— Она и со мной обнималась, — сообщила Тьюсди, когда Сэмуэль наконец-то добрался до столика. — Мы стали знаменитостями, — она положила на стол газету. Заголовок гласил: «Ангелы-хранители: новая программа предотвращения несчастных случаев».
— О, господи, — телефон зазвонил, и Сэмуэль вытащил его из кармана фланелевой рубашки.
— Почему ты ничего не рассказал мне? — Звонила его сестра Пэнни.
— Потому что это глупость! — ответил он.
— Ты сейчас с ней?
Сэмуэль вздохнул.
— Да. Слушай, потом поговорим, а то я нарушаю приличия, — Тьюсди отмахнулась от этой фразы и помотала головой. Она открыла газету.
— Только один вопрос, — не отставала Пэнни. — Какая она? Симпатичная?
— Пока, Пэнни.
— Ты же понимаешь, что это значит? Вы созданы друг для друга.
Сэмуэль нажал кнопку отбоя.
— Парковочный счетчик явно нуждался в покраске, а его столб был покрыт клейкой лентой, оставшейся от объявлений о потерявшихся котятах.
Сэмуэль припарковал машину под раскидистыми ветвями дубов, которые следили за переключением светофоров сквозь бородатый мох. Салон пропах сгнившими бананами и заплесневелым яблочным пирогом: Сэмуэль забыл выбросить мусор по пути домой, и теперь все это воняло на заднем сиденье.
Внимание Сэмуэля привлекло шипение. В квартале отсюда какойто парень в защитной маске перекрашивал красную пожарную машину в зеленый цвет с помощью баллончика.
Мимо машины проходила Тьюсди, ее походку нельзя было не узнать. Выбравшись из своего автомобиля, Сэмуэль помахал ей.
— Не хочешь прогуляться? — спросила она, переходя улицу и делая жест в сторону парка.
— Конечно.
Они двинулись по улице мимо величественных старых домов. Окна нижних этажей почти везде были закрыты черными стальными решетками, украшенными завитками или выполненными в форме веток деревьев. Все это нужно было для того, чтобы сделать решетки непохожими на то, чем они являлись на самом деле — на укрепления. После ослепительной поры расцвета, продолжавшегося лет десять, город, похоже, опять начинал катиться по наклонной плоскости.
Ветер принес запах лука и перца.
— М-м-м, чувствуешь аромат? — спросила Тьюсди.
— Да, приятный, — согласился Сэмуэль.
— Ты любишь готовить?
— Нет. Я готовлю себе еду почти всю жизнь, и все равно каждое открывание холодильника в итоге превращается в весьма печальный эпизод. Думаю, изменить это уже невозможно. Почти все, что я готовлю — сплошные неудачи, съеденные в спешке, в основном для того, чтобы избавиться от улик.
— Иногда ты говоришь как персонаж из романа Карла Хейсена, ты знаешь об этом?
— Нет.

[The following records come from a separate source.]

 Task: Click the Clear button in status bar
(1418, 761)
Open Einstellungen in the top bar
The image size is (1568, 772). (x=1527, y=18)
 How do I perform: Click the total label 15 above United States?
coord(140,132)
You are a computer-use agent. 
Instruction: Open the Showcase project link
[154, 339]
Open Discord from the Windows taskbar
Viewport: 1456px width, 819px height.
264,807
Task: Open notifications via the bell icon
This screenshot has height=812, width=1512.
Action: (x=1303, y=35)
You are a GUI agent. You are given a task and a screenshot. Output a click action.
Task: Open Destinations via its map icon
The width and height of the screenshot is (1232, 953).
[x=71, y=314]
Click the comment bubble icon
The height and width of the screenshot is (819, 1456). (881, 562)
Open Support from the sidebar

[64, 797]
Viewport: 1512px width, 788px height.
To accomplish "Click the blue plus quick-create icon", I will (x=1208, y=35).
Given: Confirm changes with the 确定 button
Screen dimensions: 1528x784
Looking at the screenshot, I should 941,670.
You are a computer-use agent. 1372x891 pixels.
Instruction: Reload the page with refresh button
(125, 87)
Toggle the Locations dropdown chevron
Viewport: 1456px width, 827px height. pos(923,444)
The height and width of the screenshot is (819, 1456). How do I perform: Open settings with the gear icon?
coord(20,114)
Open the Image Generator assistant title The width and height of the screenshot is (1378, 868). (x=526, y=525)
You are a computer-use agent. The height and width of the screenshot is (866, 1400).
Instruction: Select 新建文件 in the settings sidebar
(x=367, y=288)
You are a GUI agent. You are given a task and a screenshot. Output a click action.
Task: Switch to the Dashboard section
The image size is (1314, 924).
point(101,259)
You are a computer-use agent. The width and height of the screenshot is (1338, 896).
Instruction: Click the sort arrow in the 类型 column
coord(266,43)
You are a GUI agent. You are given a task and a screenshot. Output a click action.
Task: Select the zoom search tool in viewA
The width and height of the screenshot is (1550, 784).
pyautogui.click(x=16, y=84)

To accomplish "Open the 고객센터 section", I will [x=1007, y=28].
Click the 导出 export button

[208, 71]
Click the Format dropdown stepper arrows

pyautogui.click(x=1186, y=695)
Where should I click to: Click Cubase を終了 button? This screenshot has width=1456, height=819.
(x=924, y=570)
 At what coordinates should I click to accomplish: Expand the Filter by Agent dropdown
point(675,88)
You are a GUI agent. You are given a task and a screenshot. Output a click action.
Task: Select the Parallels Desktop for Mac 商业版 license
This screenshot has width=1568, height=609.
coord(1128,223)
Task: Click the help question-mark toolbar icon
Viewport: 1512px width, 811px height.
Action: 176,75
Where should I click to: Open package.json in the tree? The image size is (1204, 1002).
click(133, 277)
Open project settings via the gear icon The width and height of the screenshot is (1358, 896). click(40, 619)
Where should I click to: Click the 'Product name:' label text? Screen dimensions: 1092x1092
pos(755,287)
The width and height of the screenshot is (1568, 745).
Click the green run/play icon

А ты знала о том, что иногда говоришь, как героиня из автобиографии Ширли Маклейн-?
Тьюсди рассмеялась и ткнула его в плечо.
— Значит, ты помнишь ее скандальные истории?
Когда они проходили мимо книжного магазина, Сэмуэль заглянул внутрь, восхищаясь древними кирпичными стенами и рядами книг.
Он заметил, что Тьюсди тоже заглянула внутрь.
— Один из недостатков старения заключается в том, что все думают, будто ты увлекаешься только сентиментальной дребеденью. А моя коллекция записей является неисчерпаемым источником удивления для моих племянников и племянниц.
— Записей?
— Да, записей. Не важно, записаны они на кассетах, дисках или летающих мартышках, они все равно являются записями.
— Летающие мартышки?
Они пересекли еще одну улицу. На скамейке сидели две студентки гуманитарного факультета, судя по креативным прическам и богемной одежде. Одна указала на Сэмуэля и Тьюсди.
— Это они! — воскликнула она. — Про них была статья в газете. Эй!
— Она вскочила со скамейки, и кольца в ее носу и нижней губе закачались в разные стороны. — Постойте, можно с вами сфотографироваться?
Тьюсди остановилась, так что Сэмуэлю не осталось иного выбора кроме как последовать ее примеру. Девица поставила Сэмуэля перед большим фонтаном. Она влезла между ним и Тьюсди, а ее подруга сделала снимок.
— А можно еще одну? — спросила студентка, уходя из кадра. Сэмуэль стиснул зубы и держал руки в карманах, пока их фотографировали еще раз. Он становился половинкой талисмана. Не хватало только, чтобы горожане начали гладить их по животам на удачу.